Parts of the exercise:
A. Write out the part of the Scanorama integration walkthrough that begins with the words containing "# split per" and ends with "adatas = list(alldata2.values())".
B. According to the Scanorama integration walkthrough, which required package is already included in the conda environment?
C. Continue the Scanorama integration walkthrough from the point where it stops.

To run Scanorama, you need to install python-annoy (already included in conda environment) and scanorama with pip.
We can run scanorama to get a corrected matrix with the correct
function, or to just get the data projected onto a new common dimension with the function integrate
. Or both with the correct_scanpy
and setting return_dimred=True
. For now, run with just integration.
First we need to create individual AnnData objects from each of the datasets.
# split per batch into new objects.
batches = adata.obs['sample'].cat.categories.tolist()
alldata = {}
for batch in batches:
alldata[batch] = adata2[adata2.obs['sample'] == batch,]
alldata
import scanorama
#subset the individual dataset to the variable genes we defined at the beginning
alldata2 = dict()
for ds in alldata.keys():
print(ds)
alldata2[ds] = alldata[ds][:,var_genes]
#convert to list of AnnData objects
adatas = list(alldata2.values())
# run scanorama.integrate
scanorama.integrate_scanpy(adatas, dimred = 50)
#scanorama adds the corrected matrix to adata.obsm in each of the datasets in adatas.
adatas[0].obsm['X_scanorama'].shape
# Get all the integrated matrices.
scanorama_int = [ad.obsm['X_scanorama'] for ad in adatas]
# make into one matrix.
all_s = np.concatenate(scanorama_int)
print(all_s.shape)
# add to the AnnData object, create a new object first
adata_sc = adata.copy()
adata_sc.obsm["Scanorama"] = all_s
# tsne and umap
sc.pp.neighbors(adata_sc, n_pcs =30, use_rep = "Scanorama")
sc.tl.umap(adata_sc)
sc.tl.tsne(adata_sc, n_pcs = 30, use_rep = "Scanorama")

Data:
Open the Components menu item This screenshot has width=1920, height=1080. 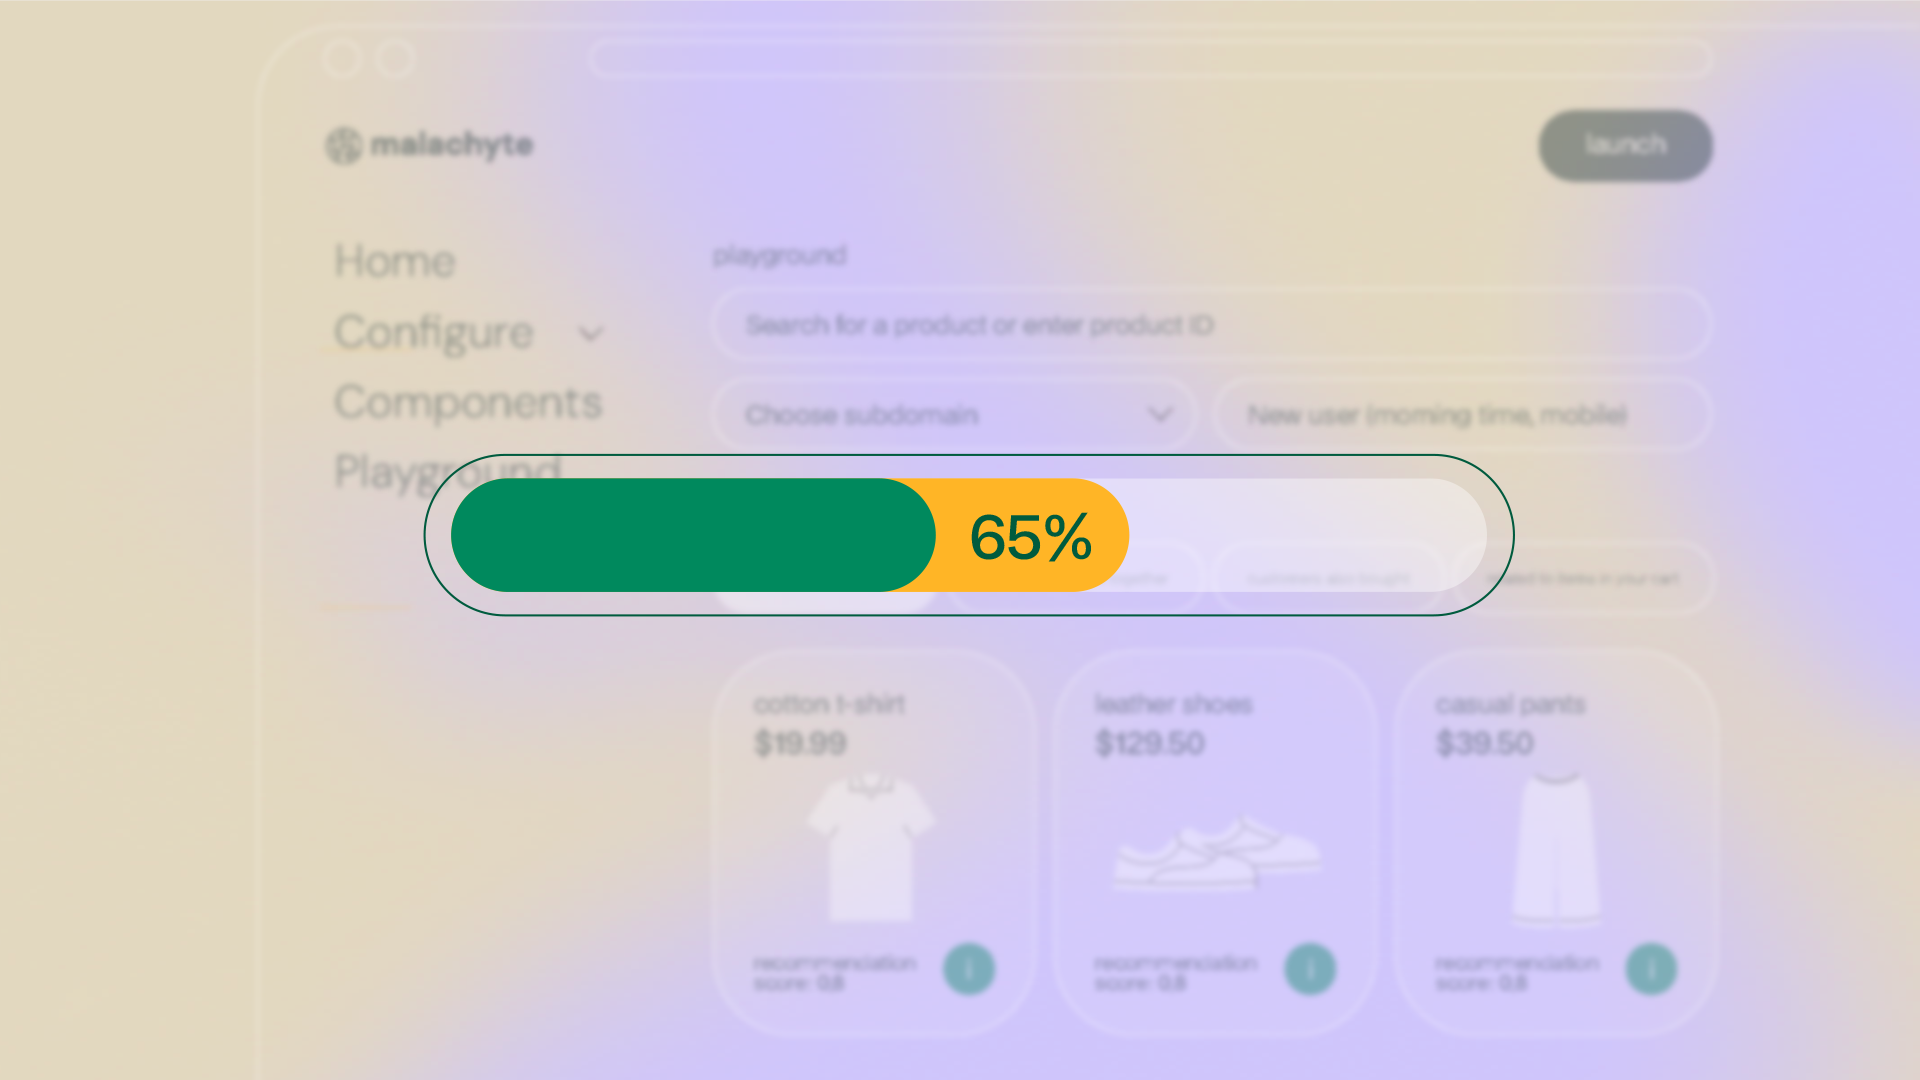tap(468, 403)
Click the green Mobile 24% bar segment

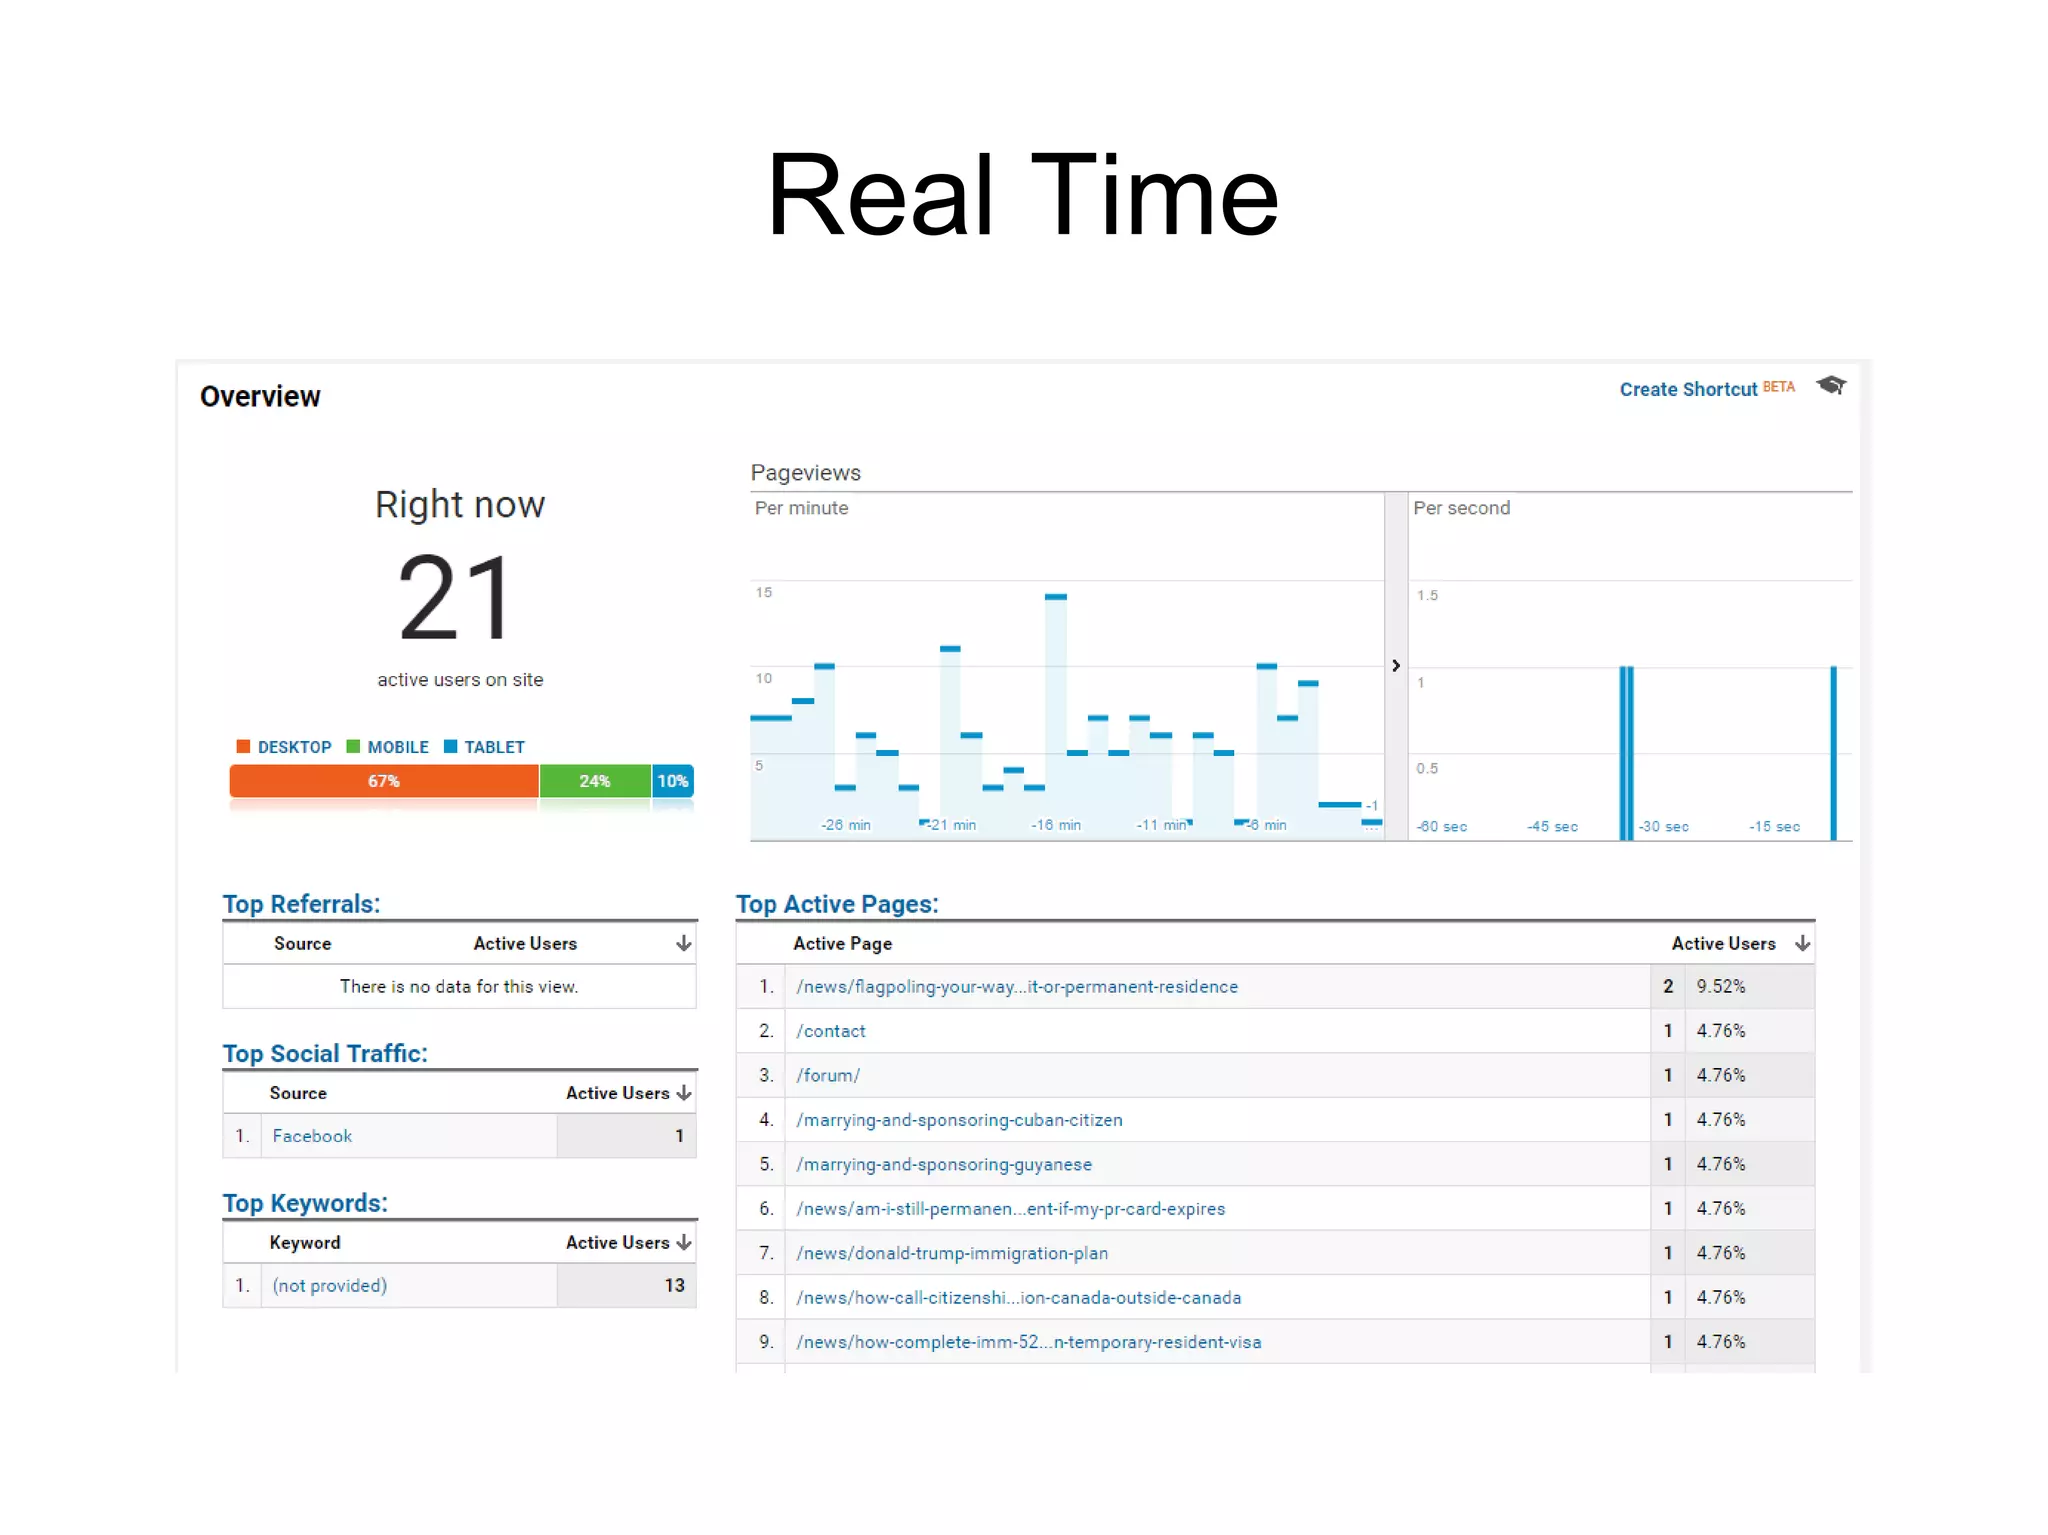coord(594,781)
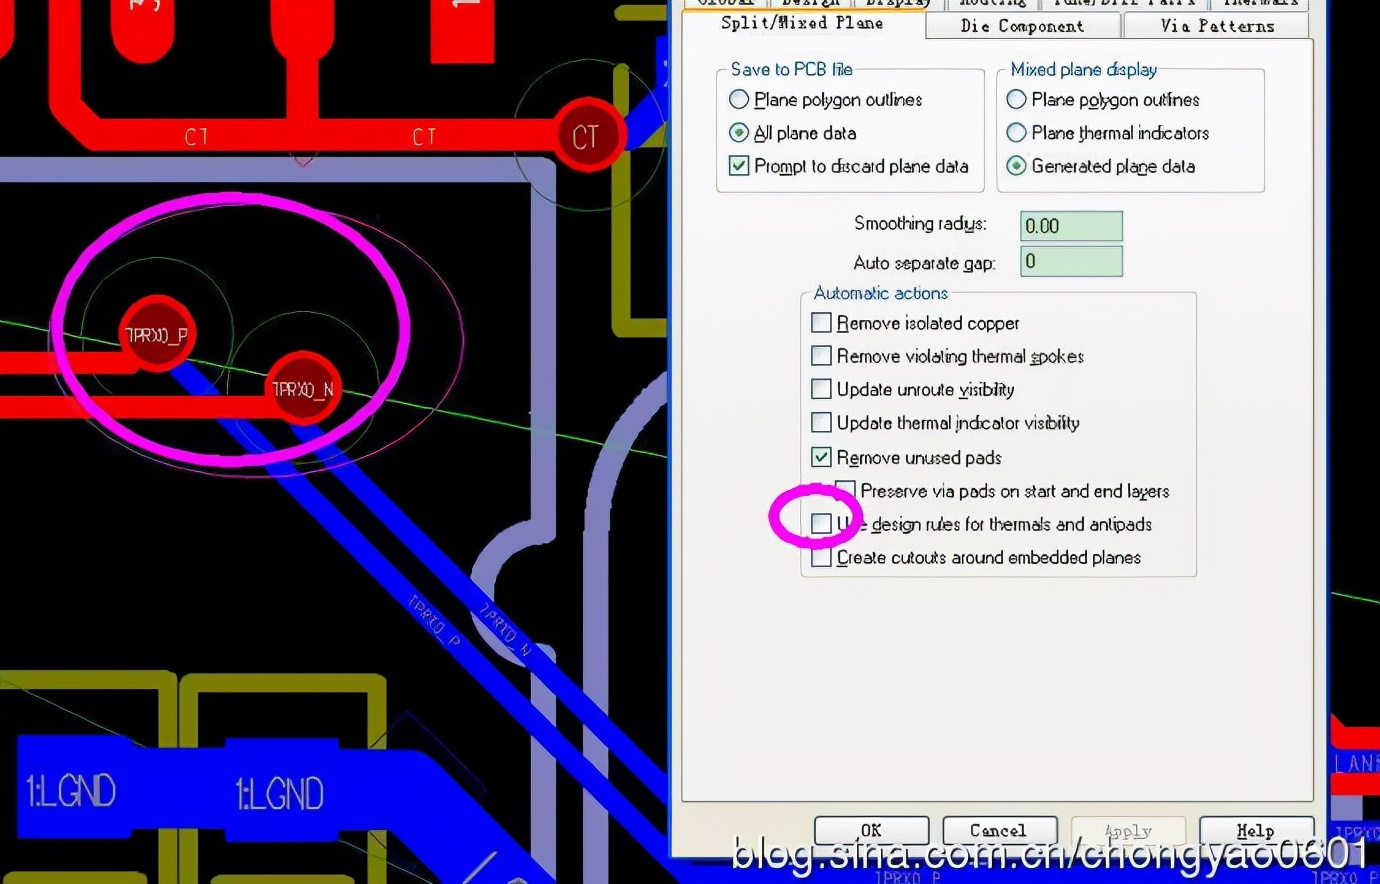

Exercise answers:
A.
# split per batch into new objects.
batches = adata.obs['sample'].cat.categories.tolist()
alldata = {}
for batch in batches:
alldata[batch] = adata2[adata2.obs['sample'] == batch,]
alldata
import scanorama
#subset the individual dataset to the variable genes we defined at the beginning
alldata2 = dict()
for ds in alldata.keys():
print(ds)
alldata2[ds] = alldata[ds][:,var_genes]
#convert to list of AnnData objects
adatas = list(alldata2.values())

B. python-annoy

C.
fig, axs = plt.subplots(2, 2, figsize=(10,8),constrained_layout=True)
sc.pl.umap(adata2, color="sample", title="BBKNN tsne", ax=axs[0,0], show=False)
sc.pl.umap(adata, color="sample", title="Scanorama tsne", ax=axs[0,1], show=False)
sc.pl.umap(adata2, color="sample", title="BBKNN umap", ax=axs[1,0], show=False)
sc.pl.umap(adata, color="sample", title="Scanorama umap", ax=axs[1,1], show=False)
#save to file
save_file = './data/results/scanpy_scanorama_corrected_covid.h5ad'
adata_sc.write_h5ad(save_file)
Plot umap of all the methods we tested here. Which do you think looks better and why?
fig, axs = plt.subplots(2, 2, figsize=(10,8),constrained_layout=True)
sc.pl.umap(adata, color="sample", title="Uncorrected", ax=axs[0,0], show=False)
sc.pl.umap(adata2, color="sample", title="BBKNN", ax=axs[0,1], show=False)
sc.pl.umap(adata_combat, color="sample", title="Combat", ax=axs[1,0], show=False)
sc.pl.umap(adata_sc, color="sample", title="Scanorama", ax=axs[1,1], show=False)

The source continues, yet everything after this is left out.